Keuntungan sebesar itu masih kotor karena belum ditambah biaya beli kayu bakar. Sebelumnya, kata dia, harga kedelai belum naik dari produksi 150 kg itu dengan modal Rp900 ribu bisa meraup keuntungan Rp500 ribu.
"Kita bersih menerima keuntungan Rp250 ribu per hari, " katanya menjelaskan.
Kenaikan kedelai itu tentu perajin satu sisi tidak bisa menaikkan harga kepada pelanggannya, terlebih pelanggannya itu pedagang baluk sayur. Sedangkan, kata dia, sisi lainnya harga kedelai naik hampir dua kali lipat.
Selama ini, para perajin tempe di Kabupaten Lebak untuk mendapatkan pasokan kedelai melalui tiga agen besar dan mereka menjual kedelai tanpa disubsidi, sehingga wajar jika kedelai hampir setiap hari mengalami kenaikan. Karena itu, perajin tempe Kabupaten Lebak meminta pemerintah agar perajin tahu tempe kembali membentuk Koperasi Tahu Tempe (Kopti) seperti tahun 1980-an, sehingga harga kedelai disubsidi.
"Dulu perajin tempe cukup sejahtera ketika ada Kopti, selain harga kedelai stabil juga mendapatkan bonus haji ke Tanah Suci Mekkah," kata Sutari.
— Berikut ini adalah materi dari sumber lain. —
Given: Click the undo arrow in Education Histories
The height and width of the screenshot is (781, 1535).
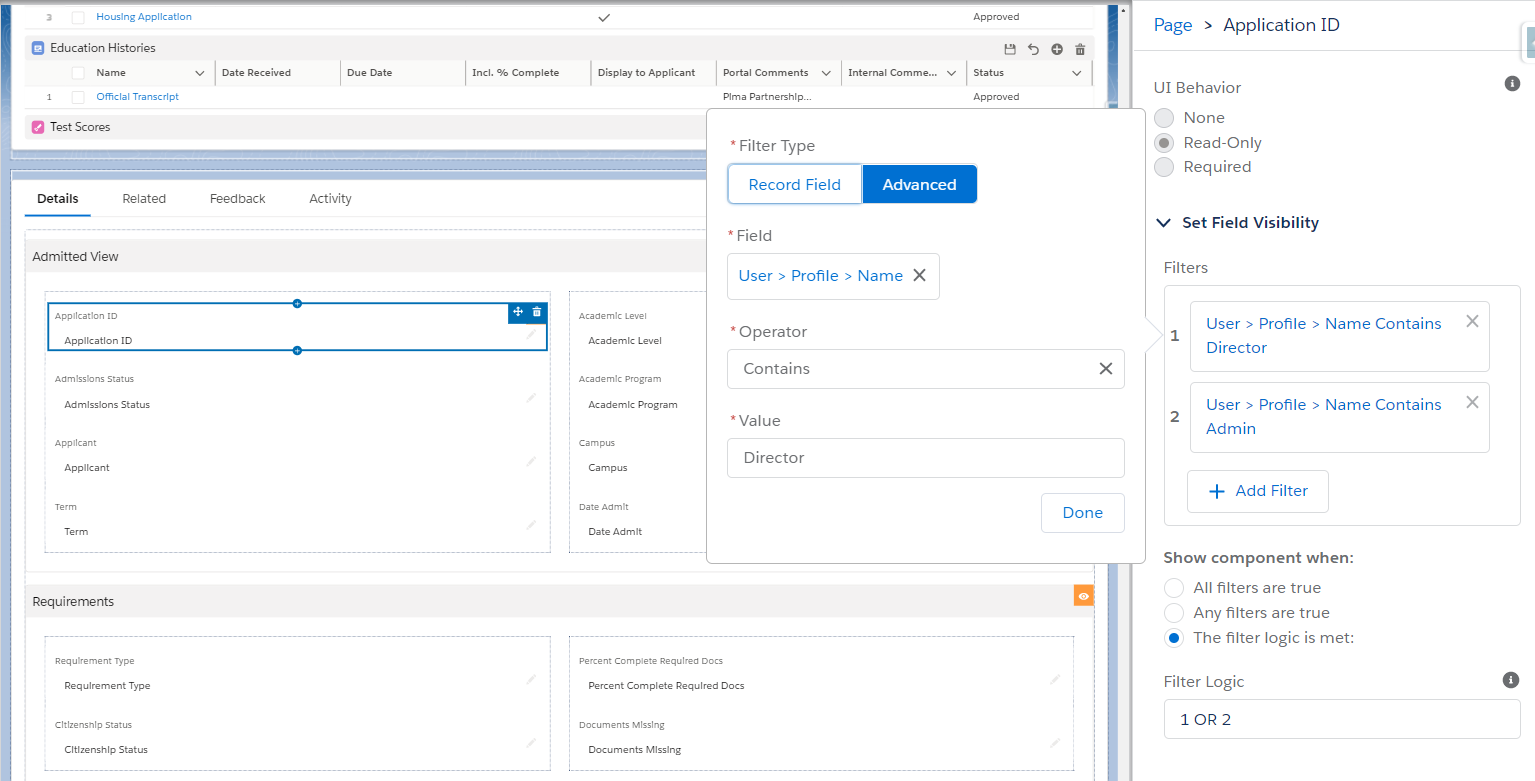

Begitu juga perajin tempe lainnya, Satari (50) mengaku dirinya kebingungan usai harga kedelai melambung, sehingga jual rugi untuk melayani pelanggannya yang kebanyakan pedagang baluk. "Jika harga kedelai itu tidak dikendalikan dipastikan menghentikan produksi, " katanya menjelaskan.
Sementara itu, Ketua Perajin Tahu Tempe Kabupaten Lebak Liri mengatakan saat ini harga kedelai impor melambung dan perlu pemerintah turun tangan untuk mengatasi lonjakan harga kedelai. Sebab, perajin tahu tempe di Kabupaten Lebak sekitar 450 unit usaha mereka khawatir tidak produksi akibat kenaikan kedelai tersebut.
Bahkan, Puskopti Jabotabek, termasuk Banten pada tanggal 21-23 Februari 2022 akan melakukan mogok secara nasional. "Kami ingin harga kedelai kembali normal dan mereka perajin bisa mengembangkan usahanya, " katanya.